[Pixel coordinate grounding data]
################

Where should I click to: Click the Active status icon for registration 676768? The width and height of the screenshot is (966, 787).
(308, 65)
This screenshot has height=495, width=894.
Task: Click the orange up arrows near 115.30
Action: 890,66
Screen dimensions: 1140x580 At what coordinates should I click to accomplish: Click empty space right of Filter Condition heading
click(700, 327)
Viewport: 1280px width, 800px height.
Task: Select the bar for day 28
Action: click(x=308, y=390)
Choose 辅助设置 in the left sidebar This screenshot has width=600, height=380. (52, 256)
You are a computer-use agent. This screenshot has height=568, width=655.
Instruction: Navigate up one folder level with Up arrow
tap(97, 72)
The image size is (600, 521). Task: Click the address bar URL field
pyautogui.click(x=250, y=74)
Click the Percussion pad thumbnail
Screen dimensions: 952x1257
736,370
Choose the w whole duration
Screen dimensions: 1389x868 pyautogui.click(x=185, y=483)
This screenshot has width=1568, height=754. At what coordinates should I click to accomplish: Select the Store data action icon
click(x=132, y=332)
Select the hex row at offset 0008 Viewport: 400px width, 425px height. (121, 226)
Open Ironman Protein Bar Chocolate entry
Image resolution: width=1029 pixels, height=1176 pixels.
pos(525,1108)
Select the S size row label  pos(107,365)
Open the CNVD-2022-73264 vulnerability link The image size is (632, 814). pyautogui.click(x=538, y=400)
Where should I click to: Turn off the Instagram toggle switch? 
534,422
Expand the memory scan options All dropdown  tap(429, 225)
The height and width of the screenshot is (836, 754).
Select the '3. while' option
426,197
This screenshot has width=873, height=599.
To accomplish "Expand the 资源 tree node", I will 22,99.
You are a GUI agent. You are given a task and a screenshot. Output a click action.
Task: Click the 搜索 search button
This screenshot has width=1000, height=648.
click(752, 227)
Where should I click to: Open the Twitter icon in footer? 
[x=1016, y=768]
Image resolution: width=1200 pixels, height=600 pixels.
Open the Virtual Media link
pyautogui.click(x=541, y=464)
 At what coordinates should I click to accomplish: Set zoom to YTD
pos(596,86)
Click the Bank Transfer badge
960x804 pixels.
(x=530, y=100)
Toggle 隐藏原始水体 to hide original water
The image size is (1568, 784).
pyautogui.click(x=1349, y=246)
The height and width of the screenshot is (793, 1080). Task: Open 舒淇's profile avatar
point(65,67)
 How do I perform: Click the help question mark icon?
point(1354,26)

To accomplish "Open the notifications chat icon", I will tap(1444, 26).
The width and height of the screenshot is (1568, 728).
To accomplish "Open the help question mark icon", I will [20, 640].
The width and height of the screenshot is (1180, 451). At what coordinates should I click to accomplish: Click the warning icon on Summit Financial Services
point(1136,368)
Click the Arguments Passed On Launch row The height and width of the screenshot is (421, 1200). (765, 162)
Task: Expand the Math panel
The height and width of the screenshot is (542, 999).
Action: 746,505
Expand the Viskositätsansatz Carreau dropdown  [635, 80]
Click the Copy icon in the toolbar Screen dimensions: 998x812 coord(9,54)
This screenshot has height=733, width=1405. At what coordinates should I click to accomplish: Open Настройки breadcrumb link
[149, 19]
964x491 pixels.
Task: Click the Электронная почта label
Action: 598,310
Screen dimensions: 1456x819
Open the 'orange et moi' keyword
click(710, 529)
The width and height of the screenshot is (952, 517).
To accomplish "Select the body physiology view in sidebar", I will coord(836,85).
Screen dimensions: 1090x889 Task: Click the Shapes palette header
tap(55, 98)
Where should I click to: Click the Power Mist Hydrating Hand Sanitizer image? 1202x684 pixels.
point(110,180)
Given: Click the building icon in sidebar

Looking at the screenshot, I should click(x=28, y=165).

################

▸ Your goal
Retype each entry exactly, leaving none of them out.

▸ Exercise answer
Where should I click to: Click the Active status icon for registration 676768? The width and height of the screenshot is (966, 787).
(308, 65)
This screenshot has height=495, width=894.
Task: Click the orange up arrows near 115.30
Action: 890,66
Screen dimensions: 1140x580 At what coordinates should I click to accomplish: Click empty space right of Filter Condition heading
click(700, 327)
Viewport: 1280px width, 800px height.
Task: Select the bar for day 28
Action: click(x=308, y=390)
Choose 辅助设置 in the left sidebar This screenshot has width=600, height=380. (52, 256)
You are a computer-use agent. This screenshot has height=568, width=655.
Instruction: Navigate up one folder level with Up arrow
tap(97, 72)
The image size is (600, 521). Task: Click the address bar URL field
pyautogui.click(x=250, y=74)
Click the Percussion pad thumbnail
Screen dimensions: 952x1257
736,370
Choose the w whole duration
Screen dimensions: 1389x868 pyautogui.click(x=185, y=483)
This screenshot has width=1568, height=754. At what coordinates should I click to accomplish: Select the Store data action icon
click(x=132, y=332)
Select the hex row at offset 0008 Viewport: 400px width, 425px height. (121, 226)
Open Ironman Protein Bar Chocolate entry
Image resolution: width=1029 pixels, height=1176 pixels.
pos(525,1108)
Select the S size row label  pos(107,365)
Open the CNVD-2022-73264 vulnerability link The image size is (632, 814). pyautogui.click(x=538, y=400)
Where should I click to: Turn off the Instagram toggle switch? 
534,422
Expand the memory scan options All dropdown  tap(429, 225)
The height and width of the screenshot is (836, 754).
Select the '3. while' option
426,197
This screenshot has width=873, height=599.
To accomplish "Expand the 资源 tree node", I will 22,99.
You are a GUI agent. You are given a task and a screenshot. Output a click action.
Task: Click the 搜索 search button
This screenshot has width=1000, height=648.
click(752, 227)
Where should I click to: Open the Twitter icon in footer? 
[x=1016, y=768]
Image resolution: width=1200 pixels, height=600 pixels.
Open the Virtual Media link
pyautogui.click(x=541, y=464)
 At what coordinates should I click to accomplish: Set zoom to YTD
pos(596,86)
Click the Bank Transfer badge
960x804 pixels.
(x=530, y=100)
Toggle 隐藏原始水体 to hide original water
The image size is (1568, 784).
pyautogui.click(x=1349, y=246)
The height and width of the screenshot is (793, 1080). Task: Open 舒淇's profile avatar
point(65,67)
 How do I perform: Click the help question mark icon?
point(1354,26)

To accomplish "Open the notifications chat icon", I will tap(1444, 26).
The width and height of the screenshot is (1568, 728).
To accomplish "Open the help question mark icon", I will [20, 640].
The width and height of the screenshot is (1180, 451). At what coordinates should I click to accomplish: Click the warning icon on Summit Financial Services
point(1136,368)
Click the Arguments Passed On Launch row The height and width of the screenshot is (421, 1200). (765, 162)
Task: Expand the Math panel
The height and width of the screenshot is (542, 999).
Action: 746,505
Expand the Viskositätsansatz Carreau dropdown  [635, 80]
Click the Copy icon in the toolbar Screen dimensions: 998x812 coord(9,54)
This screenshot has height=733, width=1405. At what coordinates should I click to accomplish: Open Настройки breadcrumb link
[149, 19]
964x491 pixels.
Task: Click the Электронная почта label
Action: 598,310
Screen dimensions: 1456x819
Open the 'orange et moi' keyword
click(710, 529)
The width and height of the screenshot is (952, 517).
To accomplish "Select the body physiology view in sidebar", I will coord(836,85).
Screen dimensions: 1090x889 Task: Click the Shapes palette header
tap(55, 98)
Where should I click to: Click the Power Mist Hydrating Hand Sanitizer image? 1202x684 pixels.
point(110,180)
Given: Click the building icon in sidebar

Looking at the screenshot, I should click(x=28, y=165).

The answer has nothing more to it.